* SET EXERCISE A
Answer these from the lens solution below:
(i) How far away can Yang see objects with relaxed eyes?
(ii) What focal length does the solution get for the lens?
(iii) At what distance is the virtual image placed when finding the near point?

Answer
$23\;\rm cm$
Work Step by Step
The author told us that Yang can see objects 150 cm away with relaxed eyes. So if he is going to wear glasses we need a lens that will create a virtual image at $s'=150$ cm when the object is far away at a distance of $s=\infty$.
Hence, the focal length of this lens is given by the thin lens equation,
$$\dfrac{1}{f }=\dfrac{1}{s_1}+\dfrac{1}{s_1'}$$
Thus,
$$f=\left[\dfrac{1}{s_1 }+\dfrac{1}{s_1'}\right]^{-1}$$
$$f=\left[\dfrac{1}{\infty}+\dfrac{1}{-150}\right]^{-1}=\bf -150\;\rm cm$$
Now we need to find the near point of his eyes when the object is at a distance $s_2$ away from his eyes while the image is then virtual and at -20 cm.
$$\dfrac{1}{f }=\dfrac{1}{s_2}+\dfrac{1}{s_2'}$$
Thus,
$$s_2=\text{Near point}=\left[ \dfrac{1}{f }-\dfrac{1}{s_2'} \right]^{-1}$$
$$ \text{Near point}=\left[ \dfrac{1}{-150}-\dfrac{1}{-20} \right]^{-1}$$
$$ \text{Near point}=\color{red}{\bf 23.1}\;\rm cm$$

* SET EXERCISE B
Please locate every line in the entries below that contains the string "pyautogui" and copy each one.

* DATA SUPPLIED

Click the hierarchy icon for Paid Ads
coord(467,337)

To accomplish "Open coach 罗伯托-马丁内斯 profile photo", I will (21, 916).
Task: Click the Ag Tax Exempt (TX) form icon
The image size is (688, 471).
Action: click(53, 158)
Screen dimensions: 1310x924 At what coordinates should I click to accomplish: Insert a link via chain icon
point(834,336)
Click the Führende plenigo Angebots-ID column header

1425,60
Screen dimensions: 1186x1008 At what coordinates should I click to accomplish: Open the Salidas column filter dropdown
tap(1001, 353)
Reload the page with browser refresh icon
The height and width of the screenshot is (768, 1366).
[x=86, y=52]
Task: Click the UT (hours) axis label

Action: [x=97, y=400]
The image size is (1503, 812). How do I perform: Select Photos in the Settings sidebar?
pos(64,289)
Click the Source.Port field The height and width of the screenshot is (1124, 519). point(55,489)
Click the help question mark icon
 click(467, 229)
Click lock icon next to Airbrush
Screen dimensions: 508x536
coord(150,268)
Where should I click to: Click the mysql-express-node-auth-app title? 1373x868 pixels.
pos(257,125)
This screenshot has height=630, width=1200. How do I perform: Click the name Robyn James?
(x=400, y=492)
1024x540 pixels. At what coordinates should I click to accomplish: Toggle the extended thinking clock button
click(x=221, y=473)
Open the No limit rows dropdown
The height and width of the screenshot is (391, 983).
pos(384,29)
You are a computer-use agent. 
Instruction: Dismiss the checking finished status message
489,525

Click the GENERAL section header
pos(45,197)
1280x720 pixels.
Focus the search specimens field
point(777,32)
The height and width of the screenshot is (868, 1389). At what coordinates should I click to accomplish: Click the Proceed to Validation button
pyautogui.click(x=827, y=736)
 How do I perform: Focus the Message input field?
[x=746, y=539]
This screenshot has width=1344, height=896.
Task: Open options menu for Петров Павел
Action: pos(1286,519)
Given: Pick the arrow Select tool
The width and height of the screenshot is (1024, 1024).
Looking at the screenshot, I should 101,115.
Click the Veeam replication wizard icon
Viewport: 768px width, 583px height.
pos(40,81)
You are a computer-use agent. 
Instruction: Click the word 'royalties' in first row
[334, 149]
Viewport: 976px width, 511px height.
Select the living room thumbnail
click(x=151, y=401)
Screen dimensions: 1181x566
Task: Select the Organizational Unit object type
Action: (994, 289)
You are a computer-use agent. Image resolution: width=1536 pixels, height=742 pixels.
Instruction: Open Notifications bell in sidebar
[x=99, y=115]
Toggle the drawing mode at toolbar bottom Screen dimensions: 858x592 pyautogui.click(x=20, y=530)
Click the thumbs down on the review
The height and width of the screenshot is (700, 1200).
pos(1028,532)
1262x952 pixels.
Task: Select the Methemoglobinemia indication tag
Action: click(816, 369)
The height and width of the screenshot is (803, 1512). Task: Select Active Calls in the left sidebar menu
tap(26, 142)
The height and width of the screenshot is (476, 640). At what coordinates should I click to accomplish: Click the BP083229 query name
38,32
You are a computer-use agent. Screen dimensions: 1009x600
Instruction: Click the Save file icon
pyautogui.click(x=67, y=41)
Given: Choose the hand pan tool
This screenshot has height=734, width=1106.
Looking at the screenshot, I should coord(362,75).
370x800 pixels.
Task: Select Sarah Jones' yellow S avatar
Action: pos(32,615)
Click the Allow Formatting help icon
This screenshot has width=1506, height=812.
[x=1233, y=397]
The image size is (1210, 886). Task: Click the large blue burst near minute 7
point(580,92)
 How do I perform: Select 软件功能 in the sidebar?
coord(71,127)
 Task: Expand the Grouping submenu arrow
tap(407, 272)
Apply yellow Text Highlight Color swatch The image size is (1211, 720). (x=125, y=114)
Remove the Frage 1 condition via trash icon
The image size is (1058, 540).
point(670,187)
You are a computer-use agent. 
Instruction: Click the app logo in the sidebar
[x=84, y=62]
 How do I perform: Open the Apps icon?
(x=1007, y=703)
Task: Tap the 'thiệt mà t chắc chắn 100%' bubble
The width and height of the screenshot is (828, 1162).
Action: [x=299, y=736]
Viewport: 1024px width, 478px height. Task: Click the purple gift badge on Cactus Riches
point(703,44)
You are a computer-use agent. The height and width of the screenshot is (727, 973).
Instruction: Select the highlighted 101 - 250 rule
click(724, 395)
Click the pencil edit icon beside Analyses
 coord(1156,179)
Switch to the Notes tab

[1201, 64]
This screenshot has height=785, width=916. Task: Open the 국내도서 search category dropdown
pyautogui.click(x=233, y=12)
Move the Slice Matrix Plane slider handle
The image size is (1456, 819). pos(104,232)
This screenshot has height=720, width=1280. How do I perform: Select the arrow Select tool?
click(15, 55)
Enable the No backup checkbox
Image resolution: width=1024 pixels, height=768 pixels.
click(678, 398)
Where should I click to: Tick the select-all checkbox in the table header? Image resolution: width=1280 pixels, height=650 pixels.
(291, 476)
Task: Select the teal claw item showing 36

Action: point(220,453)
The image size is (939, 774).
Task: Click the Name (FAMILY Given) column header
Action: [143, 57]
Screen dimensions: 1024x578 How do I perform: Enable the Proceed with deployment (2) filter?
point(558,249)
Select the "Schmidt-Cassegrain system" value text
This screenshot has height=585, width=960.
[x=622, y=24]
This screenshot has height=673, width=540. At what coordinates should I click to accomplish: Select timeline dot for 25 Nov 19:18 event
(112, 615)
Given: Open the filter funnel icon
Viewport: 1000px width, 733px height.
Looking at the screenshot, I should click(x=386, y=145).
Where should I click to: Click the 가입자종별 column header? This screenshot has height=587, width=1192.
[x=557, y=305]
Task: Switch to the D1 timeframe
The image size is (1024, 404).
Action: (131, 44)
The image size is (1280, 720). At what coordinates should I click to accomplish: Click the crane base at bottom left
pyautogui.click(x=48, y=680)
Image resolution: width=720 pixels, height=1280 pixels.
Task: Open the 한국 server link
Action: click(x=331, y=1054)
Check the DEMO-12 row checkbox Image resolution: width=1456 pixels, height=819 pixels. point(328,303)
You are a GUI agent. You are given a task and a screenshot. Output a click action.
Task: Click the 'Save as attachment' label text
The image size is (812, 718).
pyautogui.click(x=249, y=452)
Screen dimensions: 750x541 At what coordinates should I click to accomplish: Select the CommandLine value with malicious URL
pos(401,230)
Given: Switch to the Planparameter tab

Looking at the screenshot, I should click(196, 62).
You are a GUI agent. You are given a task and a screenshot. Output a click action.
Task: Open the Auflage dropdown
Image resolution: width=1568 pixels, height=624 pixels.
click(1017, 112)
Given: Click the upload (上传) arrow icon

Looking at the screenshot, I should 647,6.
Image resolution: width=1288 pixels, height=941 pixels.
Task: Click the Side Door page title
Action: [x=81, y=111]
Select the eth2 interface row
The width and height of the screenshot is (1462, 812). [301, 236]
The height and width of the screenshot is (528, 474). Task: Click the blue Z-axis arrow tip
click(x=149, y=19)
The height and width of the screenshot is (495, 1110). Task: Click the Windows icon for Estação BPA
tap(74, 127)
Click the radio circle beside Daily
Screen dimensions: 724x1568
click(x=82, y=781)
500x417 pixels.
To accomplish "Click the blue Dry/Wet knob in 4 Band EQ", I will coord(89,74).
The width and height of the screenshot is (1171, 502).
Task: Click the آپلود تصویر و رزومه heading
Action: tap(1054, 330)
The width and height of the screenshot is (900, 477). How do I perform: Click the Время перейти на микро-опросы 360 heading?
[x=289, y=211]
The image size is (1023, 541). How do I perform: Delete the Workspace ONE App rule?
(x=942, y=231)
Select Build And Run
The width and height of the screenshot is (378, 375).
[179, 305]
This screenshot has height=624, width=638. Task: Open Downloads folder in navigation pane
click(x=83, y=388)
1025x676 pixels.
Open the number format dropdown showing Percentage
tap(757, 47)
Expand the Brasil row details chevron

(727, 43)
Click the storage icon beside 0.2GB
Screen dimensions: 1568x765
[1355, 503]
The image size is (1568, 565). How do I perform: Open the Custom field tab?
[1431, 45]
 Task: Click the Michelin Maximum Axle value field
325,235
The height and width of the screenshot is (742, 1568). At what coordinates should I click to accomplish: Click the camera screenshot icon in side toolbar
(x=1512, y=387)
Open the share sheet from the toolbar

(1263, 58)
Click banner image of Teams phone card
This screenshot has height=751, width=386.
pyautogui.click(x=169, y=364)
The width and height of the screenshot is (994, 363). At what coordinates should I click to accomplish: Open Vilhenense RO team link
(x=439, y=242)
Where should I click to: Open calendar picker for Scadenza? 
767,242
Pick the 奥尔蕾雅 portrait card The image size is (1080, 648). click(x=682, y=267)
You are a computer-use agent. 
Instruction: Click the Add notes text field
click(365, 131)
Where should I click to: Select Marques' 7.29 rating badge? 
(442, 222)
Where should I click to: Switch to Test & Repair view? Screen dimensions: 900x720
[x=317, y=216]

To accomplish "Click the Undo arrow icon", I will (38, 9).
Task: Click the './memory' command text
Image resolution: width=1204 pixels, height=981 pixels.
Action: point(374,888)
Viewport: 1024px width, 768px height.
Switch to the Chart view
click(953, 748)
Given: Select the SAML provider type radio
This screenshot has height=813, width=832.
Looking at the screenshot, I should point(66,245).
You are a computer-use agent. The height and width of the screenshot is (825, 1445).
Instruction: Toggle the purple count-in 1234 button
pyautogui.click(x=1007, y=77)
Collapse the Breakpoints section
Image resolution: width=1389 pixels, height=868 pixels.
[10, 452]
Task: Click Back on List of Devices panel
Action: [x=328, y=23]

* CORRECT ANSWER A
(i) 150 cm
(ii) −150 cm
(iii) −20 cm

* CORRECT ANSWER B
pyautogui.click(x=827, y=736)
Toggle the drawing mode at toolbar bottom Screen dimensions: 858x592 pyautogui.click(x=20, y=530)
pyautogui.click(x=67, y=41)
pyautogui.click(x=233, y=12)
pyautogui.click(x=48, y=680)
pyautogui.click(x=249, y=452)
pyautogui.click(x=169, y=364)
pyautogui.click(x=1007, y=77)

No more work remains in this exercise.